Common Pitfalls and Adverse Effects

Hematologic toxicity is the most significant concern:

• Severe leukopenia, neutropenia, anemia, thrombocytopenia, and pancytopenia can occur 3
• Bone marrow aplasia and aplastic anemia are rare but serious complications 3
• Monitor complete blood counts at least weekly during treatment 3

Other important adverse effects:

• Ganciclovir/valganciclovir: nausea, diarrhea, renal dysfunction, potential impairment of fertility 2, 3
• Foscarnet: nephrotoxicity (25%), electrolyte abnormalities (hypocalcemia, hypomagnesemia), neurologic dysfunction 1, 2
• Cidofovir: substantial nephrotoxicity and potential ocular toxicity 2

Resistance considerations:

• Ganciclovir resistance can develop with extended use, particularly in heavily immunosuppressed patients 1, 5
• If resistance is suspected (persistent viremia despite adequate therapy), switch to foscarnet 1
• Combination therapy may be needed for resistant cases 2

Prophylaxis vs.

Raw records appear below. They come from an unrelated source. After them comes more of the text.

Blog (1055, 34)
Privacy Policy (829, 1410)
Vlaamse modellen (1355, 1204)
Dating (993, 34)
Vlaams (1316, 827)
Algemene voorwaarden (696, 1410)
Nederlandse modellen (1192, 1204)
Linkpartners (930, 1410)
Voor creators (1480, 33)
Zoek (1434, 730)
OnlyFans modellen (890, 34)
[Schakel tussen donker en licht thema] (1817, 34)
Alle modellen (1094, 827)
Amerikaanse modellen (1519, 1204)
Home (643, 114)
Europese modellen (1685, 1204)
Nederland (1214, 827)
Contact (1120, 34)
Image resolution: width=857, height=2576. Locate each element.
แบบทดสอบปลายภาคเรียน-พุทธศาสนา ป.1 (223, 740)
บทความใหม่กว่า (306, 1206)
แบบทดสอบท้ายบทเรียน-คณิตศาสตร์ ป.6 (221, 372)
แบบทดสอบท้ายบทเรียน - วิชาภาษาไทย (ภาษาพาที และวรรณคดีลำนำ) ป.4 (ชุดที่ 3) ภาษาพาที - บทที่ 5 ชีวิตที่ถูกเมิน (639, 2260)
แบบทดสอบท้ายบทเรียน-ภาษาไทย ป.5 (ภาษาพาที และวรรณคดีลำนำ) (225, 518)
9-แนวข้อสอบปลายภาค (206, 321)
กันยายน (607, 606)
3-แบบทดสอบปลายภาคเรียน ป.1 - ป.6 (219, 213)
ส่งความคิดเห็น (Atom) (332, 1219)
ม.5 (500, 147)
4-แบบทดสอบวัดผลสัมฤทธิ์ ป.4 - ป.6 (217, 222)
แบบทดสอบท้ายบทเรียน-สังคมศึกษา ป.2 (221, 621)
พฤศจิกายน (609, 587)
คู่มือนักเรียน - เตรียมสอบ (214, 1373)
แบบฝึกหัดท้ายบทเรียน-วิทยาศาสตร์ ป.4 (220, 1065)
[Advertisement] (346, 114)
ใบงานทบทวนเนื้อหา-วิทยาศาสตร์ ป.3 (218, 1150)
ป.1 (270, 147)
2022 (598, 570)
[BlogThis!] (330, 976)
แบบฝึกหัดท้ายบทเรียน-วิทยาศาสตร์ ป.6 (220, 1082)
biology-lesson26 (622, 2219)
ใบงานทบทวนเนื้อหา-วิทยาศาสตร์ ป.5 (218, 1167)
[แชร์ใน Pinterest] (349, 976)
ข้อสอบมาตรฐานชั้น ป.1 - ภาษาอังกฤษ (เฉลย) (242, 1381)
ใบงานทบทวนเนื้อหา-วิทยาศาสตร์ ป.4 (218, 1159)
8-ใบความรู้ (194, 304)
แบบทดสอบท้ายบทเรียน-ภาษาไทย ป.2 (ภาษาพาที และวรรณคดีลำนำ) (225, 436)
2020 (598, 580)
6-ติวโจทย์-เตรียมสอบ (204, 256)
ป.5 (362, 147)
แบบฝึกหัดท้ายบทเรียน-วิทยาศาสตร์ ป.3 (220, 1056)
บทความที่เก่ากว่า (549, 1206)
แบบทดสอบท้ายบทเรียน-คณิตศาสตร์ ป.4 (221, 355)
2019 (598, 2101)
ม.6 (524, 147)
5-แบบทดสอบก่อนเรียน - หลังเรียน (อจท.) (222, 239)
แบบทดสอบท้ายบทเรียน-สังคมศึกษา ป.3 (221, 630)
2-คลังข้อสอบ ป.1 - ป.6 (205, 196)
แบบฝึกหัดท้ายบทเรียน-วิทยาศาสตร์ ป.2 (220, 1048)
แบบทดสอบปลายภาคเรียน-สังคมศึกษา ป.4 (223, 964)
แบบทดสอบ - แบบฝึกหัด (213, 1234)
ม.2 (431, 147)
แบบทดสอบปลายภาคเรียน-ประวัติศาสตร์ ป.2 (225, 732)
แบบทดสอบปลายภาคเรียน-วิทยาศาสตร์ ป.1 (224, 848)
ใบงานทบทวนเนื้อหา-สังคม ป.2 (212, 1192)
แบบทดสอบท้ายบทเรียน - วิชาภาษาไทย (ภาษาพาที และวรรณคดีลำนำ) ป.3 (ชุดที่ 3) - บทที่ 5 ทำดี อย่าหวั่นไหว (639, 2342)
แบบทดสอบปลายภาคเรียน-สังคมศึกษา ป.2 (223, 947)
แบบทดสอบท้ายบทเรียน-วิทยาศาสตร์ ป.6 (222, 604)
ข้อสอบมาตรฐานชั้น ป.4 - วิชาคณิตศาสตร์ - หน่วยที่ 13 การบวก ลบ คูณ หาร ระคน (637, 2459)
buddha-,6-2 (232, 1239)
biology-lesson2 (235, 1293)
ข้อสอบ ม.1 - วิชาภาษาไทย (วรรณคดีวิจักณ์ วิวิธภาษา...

Treatment

Important distinction: The evidence provided focuses on treatment of active CMV disease, not prophylaxis. For prophylaxis in high-risk transplant recipients, letermovir has emerged as a preferred agent with lower toxicity than ganciclovir 1. However, once CMV disease develops, the treatment approach outlined above applies regardless of whether prophylaxis was used.